Thursday 14 May 2015

#BookReview Beastly Bones by William Ritter @algonquinyr @willothewords

Beastly Bones by William Ritter
My rating: 4 of 5 stars

I've found very little about private detective R. F. Jackaby to be standard in the time I've known him. Working as his assistant tends to call for a somewhat flexible relationship with reality . . .
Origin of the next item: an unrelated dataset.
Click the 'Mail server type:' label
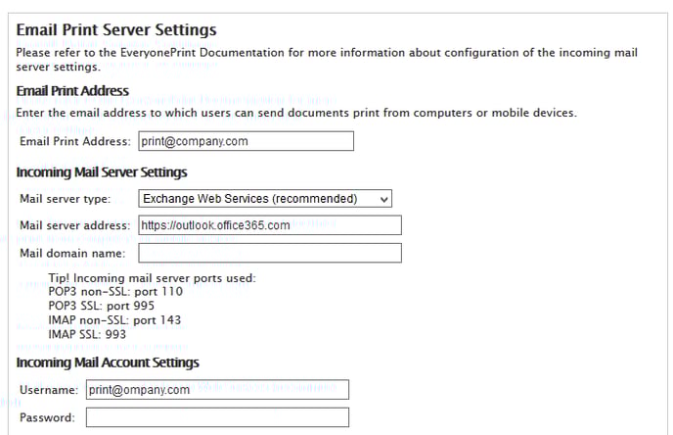Screen dimensions: 673x435 (65, 199)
In 1892, New Fiddleham, New England, things are never quite what they seem, especially when Abigail Rook and her eccentric employer, R. F. Jackaby, are called upon to investigate the supernatural. First, members of a particularly vicious species of shape-shifters disguise themselves as a litter of kittens. A day later, their owner is found murdered, with a single mysterious puncture wound to her neck. Then, in nearby Gad's Valley, dinosaur bones from a recent dig go missing, and an unidentifiable beast attacks animals and people, leaving their mangled bodies behind. Policeman Charlie Cane, exiled from New Fiddleham to the valley, calls on Abigail for help, and soon Abigail and Jackaby are on the hunt for a thief, a monster, and a murderer. 


I was lucky enough to be granted an ARC of Beastly Bones from NetGalley and I read Jackaby just a couple of days before I read Beastly Bones and that was a wise decision since the story in this book picks up right where we left Abigail and Jackaby in the last book; A woman with an ailing cat. Well, ailing is probably the wrong word, the cat is slowly turning into a fish. But Abigail and Jackaby have a bigger fish to fry than then the catfish because dinosaur bones from a recent dig has gone missing and they together with exiled police detective Charlie Cane/Barker must find the missing bones. But odd things are happening at the site and something is attacking both animals and people.

This sequel to Jackaby was a real treat. I liked Jackaby very much, but the story was more interesting in this one. We have already got to know Abigail, Jackaby, Charlie, Jenny and Marlowe in the first book so instead of getting to know the characters as one does in the first book we get into action from page one. Of course, we get to know new characters along the way in this book like Hank Hudson a skilled trapper and Nellie Fuller a reporter, but I feel that the story in this one is better since it is more multilayered. We have the obvious bone theft, but there is a mysterious man that seems to be behind it and also the mystery of Jenny and her murder. Not everything gets answered in this book and the book ends with a cliffhanger. But that is alright, it only makes me more eager to read the next book. On a side note, there is some romance in this book, well some flirting between Abigail and Charlie, but that is just fine. It's not rushed in, it is not instalov, it's sweet, in a good way.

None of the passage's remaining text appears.